Layne Thomas

"Some people choose to walk in the rain without an umbrella. That is what it means to live free" - Roger Smith

Layne Thomas is young veteran software developer living in Seattle, Washington, USA. His favorite language is C++, which he describes as "like an indestructible old car that keeps running, even after years of rust and abuse". Although very young compared to the masters, Layne believes in many "old-school" computer techniques such as Power Of Plain Text, Whats Wrong With Flash, Cee Plus Plus Reigns, and Command Line Interfaces. He also holds a heretical (and assumed to be amateur)belief in the possibility of an Infinitely Composable System. He has experience developing SCADA systems, but also enjoys his Pet Project/Software Masterpiece Katascope Studio. Layne's parents have raised llamas since he was in high school, which has had subtle but profound effects on his psyche.

He has recently become very interested in the Windows Presentation Framework.

Originator of Laynes Law, Proponent of Randals Rule, Creator (and destroyer) of the Llama Pattern

Professional Background:

One year developing C/Php/Perl-like embeddable scripting language with compiler and virtual machine using Flex/Bison(Lexx/Yacc).

Two years developing PDA (PocketPC) software, including network communication, encryption, and cross-platform issues.

Five years developing SCADA software, including 2d & 3d graphics, network programming, user interfaces.

Three years developing Sybase(SQL/ODBC) interfaces to the genetic database for Research Genetics.

Four years providing custom-coded projection visuals for ~50 concerts/shows.

Developed internet based tool with SQL accounting for burning custom Audi vehicle control chips.

Ten years professional C/C++ experience.



Python/Prolog/PHP/Perl/Batch/Shell scripting(bat/sh/csh/tcsh)/AWK/Sed/Ruby/Java Script

80x86 Assembly(MASM and TASM)

The standard learning languages - Logo, Basic, Pascal

Fluent in English and Spanish, some Latin and Russian - i.e. I can read French

Development Platforms(dos/windows/unix/webserver):

MS-DOS 3.0-6.0 and Windows 3.0/3.1/95/98/NT/XP/2K/CE(and cross-platform)

Unix - Linux/AIX/DEC/Irix/Solaris

Some pages I'm proud to be involved with:

Abstract development:


Transition Model - A concept I've been wrestling around with.

Exile Motorcycles - Got into a discussion earlier with a friend about minimal design. He's a motorcycle enthusiast, not a programmer, but brought up an england motorcycle maker whose focus is on no-frill motorcycles. Something about how good software should focus and even expose the fundamental core parts, and hit that level between hackable and stable. (I know, I know, c2 isn't a blog, I just haven't full crystallized the conversation into a coherent focus)

Bongard Problems -

Heard today: "I don't mean to sound like a nerd or nothing, but that surfer guy coming up with that E8 theory reminds me of when Kary Mullis invented polymerase chain reactions!"

Mechanical computing using legos:

Mechanical computing using marbles:

High points in my computer education:

When I got the computer to tell *me*(not the world) "Hello" the first time.

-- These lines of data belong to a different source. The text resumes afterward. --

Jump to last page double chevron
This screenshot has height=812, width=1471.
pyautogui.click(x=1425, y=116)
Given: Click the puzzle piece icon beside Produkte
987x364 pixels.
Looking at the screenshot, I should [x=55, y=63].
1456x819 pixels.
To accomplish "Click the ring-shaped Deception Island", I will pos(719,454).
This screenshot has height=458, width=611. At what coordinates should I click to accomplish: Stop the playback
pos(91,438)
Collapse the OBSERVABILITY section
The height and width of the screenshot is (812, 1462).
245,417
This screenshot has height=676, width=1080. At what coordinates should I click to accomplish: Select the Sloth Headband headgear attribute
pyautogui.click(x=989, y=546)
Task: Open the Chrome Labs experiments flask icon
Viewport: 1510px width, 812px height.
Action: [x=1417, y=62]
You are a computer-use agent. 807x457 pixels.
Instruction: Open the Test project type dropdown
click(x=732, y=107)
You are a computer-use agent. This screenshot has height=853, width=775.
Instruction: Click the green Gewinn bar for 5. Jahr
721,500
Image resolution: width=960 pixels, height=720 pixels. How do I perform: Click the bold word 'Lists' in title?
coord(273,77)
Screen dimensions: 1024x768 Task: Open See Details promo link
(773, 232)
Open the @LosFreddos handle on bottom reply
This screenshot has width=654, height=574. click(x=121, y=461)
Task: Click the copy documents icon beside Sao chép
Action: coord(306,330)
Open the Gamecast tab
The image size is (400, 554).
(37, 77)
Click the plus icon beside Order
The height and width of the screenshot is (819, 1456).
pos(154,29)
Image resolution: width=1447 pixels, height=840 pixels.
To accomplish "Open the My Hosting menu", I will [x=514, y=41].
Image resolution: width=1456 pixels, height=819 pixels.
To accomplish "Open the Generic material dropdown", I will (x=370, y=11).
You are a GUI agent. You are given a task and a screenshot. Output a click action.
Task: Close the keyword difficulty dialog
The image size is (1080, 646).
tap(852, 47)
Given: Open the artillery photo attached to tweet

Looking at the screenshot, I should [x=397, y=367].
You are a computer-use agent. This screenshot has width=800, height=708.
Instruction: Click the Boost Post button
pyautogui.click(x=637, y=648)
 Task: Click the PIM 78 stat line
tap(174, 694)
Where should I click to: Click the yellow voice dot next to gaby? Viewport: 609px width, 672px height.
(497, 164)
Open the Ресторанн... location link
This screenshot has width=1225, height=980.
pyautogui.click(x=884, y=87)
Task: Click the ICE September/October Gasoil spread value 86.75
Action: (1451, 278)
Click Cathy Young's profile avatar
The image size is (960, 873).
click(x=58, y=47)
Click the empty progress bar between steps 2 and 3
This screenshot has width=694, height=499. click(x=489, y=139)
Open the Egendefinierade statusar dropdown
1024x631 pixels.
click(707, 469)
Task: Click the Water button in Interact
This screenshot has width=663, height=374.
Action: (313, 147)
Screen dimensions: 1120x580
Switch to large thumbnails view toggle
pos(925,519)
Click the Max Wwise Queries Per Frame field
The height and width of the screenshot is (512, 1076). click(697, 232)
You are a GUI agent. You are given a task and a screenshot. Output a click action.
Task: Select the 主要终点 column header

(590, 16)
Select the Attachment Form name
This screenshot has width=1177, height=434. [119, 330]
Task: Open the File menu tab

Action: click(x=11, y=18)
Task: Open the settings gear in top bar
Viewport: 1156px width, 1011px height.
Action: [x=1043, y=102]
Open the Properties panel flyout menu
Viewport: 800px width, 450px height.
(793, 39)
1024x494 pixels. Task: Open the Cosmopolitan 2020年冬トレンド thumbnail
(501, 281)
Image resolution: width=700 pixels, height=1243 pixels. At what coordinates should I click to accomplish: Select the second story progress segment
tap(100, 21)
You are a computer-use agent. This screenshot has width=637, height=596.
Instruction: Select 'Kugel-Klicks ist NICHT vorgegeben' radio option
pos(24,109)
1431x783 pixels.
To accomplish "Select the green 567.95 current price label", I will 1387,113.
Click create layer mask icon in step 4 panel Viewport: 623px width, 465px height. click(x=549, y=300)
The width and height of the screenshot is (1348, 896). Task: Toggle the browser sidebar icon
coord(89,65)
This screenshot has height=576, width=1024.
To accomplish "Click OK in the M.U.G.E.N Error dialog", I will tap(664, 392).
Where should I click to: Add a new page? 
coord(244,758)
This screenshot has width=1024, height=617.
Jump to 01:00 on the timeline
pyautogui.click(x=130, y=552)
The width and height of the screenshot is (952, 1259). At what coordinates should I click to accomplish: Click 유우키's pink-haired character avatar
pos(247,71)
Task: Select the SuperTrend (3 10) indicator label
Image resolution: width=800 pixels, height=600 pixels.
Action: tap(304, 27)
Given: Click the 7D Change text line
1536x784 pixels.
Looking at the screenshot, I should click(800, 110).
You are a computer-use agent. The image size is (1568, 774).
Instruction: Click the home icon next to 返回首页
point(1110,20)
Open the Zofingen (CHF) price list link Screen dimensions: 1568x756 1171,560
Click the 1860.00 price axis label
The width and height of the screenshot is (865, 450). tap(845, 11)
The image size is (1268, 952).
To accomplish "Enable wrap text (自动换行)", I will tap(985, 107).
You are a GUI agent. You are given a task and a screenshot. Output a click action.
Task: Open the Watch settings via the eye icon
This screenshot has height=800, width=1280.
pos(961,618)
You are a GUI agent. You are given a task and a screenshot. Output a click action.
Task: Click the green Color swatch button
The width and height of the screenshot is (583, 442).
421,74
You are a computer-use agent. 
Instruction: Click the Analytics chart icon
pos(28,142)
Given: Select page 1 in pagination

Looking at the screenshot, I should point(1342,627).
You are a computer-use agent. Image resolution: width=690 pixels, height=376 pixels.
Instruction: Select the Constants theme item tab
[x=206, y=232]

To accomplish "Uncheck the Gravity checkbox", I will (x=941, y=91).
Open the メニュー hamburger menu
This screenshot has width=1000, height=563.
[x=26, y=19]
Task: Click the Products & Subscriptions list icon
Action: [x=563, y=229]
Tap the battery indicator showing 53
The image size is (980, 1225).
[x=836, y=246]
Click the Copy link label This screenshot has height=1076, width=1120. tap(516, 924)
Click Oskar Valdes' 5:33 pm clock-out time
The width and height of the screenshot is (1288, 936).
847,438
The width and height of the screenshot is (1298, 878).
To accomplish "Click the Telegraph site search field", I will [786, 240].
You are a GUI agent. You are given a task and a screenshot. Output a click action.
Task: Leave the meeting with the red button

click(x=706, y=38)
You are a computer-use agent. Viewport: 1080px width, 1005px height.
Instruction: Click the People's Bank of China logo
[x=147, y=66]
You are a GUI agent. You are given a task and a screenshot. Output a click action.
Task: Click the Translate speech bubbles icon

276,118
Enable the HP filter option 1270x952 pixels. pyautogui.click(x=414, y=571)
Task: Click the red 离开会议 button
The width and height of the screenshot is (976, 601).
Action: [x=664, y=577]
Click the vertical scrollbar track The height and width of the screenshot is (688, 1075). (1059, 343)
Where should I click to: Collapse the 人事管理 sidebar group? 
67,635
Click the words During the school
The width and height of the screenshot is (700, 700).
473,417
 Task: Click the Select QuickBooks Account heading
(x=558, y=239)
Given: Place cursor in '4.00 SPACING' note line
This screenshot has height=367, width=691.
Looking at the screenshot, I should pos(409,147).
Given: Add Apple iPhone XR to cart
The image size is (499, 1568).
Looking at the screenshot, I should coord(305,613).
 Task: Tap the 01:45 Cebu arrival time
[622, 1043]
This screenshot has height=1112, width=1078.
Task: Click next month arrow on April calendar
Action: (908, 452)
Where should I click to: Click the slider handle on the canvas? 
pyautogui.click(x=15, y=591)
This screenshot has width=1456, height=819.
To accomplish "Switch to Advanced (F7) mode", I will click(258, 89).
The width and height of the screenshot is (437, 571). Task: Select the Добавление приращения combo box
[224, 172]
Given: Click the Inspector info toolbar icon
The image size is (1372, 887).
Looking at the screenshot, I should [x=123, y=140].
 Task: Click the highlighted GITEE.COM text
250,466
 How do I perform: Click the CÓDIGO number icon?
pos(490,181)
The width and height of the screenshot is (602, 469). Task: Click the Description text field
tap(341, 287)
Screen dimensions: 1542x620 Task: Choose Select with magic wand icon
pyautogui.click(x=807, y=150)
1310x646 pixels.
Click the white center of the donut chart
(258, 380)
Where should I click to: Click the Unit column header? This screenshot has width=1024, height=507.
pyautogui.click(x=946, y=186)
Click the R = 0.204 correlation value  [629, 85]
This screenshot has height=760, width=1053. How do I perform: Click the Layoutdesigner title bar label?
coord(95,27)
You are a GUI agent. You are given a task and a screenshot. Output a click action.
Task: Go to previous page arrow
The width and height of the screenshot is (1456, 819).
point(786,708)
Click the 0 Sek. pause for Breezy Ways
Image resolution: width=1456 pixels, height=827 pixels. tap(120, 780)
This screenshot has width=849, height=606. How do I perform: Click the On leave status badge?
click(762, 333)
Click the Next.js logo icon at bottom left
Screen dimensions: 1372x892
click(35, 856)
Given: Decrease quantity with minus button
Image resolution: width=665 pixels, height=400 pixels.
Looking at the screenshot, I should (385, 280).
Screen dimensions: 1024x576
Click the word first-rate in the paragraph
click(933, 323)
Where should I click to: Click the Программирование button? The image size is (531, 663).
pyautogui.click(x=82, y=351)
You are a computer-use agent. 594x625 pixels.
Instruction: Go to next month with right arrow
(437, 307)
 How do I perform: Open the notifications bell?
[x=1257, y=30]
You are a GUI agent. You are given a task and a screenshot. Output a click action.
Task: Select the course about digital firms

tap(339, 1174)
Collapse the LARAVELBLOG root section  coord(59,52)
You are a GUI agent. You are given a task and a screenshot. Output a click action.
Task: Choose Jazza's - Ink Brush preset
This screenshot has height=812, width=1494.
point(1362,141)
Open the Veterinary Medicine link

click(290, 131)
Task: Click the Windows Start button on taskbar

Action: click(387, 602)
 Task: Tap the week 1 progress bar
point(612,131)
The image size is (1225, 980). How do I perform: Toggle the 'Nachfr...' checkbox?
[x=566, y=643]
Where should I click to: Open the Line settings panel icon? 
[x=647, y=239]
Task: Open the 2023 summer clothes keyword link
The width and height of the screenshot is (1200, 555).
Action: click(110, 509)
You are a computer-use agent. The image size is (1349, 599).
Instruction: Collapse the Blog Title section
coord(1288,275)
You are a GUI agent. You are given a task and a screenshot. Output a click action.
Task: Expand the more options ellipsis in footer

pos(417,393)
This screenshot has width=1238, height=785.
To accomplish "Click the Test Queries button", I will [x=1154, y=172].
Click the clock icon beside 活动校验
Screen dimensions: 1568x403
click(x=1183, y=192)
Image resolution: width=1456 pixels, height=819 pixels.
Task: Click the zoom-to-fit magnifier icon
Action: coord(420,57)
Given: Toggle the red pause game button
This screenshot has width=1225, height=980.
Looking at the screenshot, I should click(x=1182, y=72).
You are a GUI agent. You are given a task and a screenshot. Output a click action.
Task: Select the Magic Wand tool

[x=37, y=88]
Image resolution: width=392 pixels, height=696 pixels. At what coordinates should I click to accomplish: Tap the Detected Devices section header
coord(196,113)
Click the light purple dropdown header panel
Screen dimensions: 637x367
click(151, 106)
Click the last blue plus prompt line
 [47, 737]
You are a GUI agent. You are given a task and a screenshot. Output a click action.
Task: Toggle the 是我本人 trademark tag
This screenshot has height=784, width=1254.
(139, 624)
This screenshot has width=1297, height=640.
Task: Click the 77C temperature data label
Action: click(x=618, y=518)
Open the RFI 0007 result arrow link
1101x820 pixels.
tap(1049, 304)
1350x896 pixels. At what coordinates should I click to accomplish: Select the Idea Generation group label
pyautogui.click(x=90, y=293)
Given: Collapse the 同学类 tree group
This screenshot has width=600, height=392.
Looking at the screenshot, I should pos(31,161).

Cracking the first game using a hex editor.

My first 1000 line program that was more powerful than the my 10000 line one.

Realized that reading virus code was scarier than slasher flicks

Understanding how patterns, languages, and humans all shared the same paradox.

Implementing Bresenham's line algorithm for ModeX in 386 assembly - C/C++ was easy after that. . .

Telnetting around the world until I telnetted back into the system I first left. . . before they locked everything down.

When sending data directly to the VGA's port let me shift a palette, and create a 320 by 7.25 graphics mode, and blow any monitor I ran a certain program on. . .

Watching the internet go from telnet/finger/whois to browsers and seeing an url on a real estate sign near my parent's cabin - 25 miles from civilization. I hadn't thought of the internet as mainstream until that point.

Low points in my computer education:

Trying to explain in the pre-web days why the internet would replace BBS's, and why telnet was not just a dos prompt.

Being called a luddite for insisting "shell consoles still had advantages over GUI's, and the two could work together anyhow"

Trying to debug my 5000 line program written before I had learned why global variables were bad.

Favorite programming books:

Win32ApiBible(was great, but now googling with is faster) - Simon

Favorite concept/design books:

New Kind Of Science(I like the pictures, hate the delivery) - Stephen Wolfram

The Icon Book - Horton

Icon Design - Caplin

People whose work I respect:

Susan Kare - For being first at being good at icons, and for the five pixel font

Ew Dijkstra - For spotting the problem we are in right now, decades ago.

Linus Torvalds - For being an engineer first, a linux advocate second.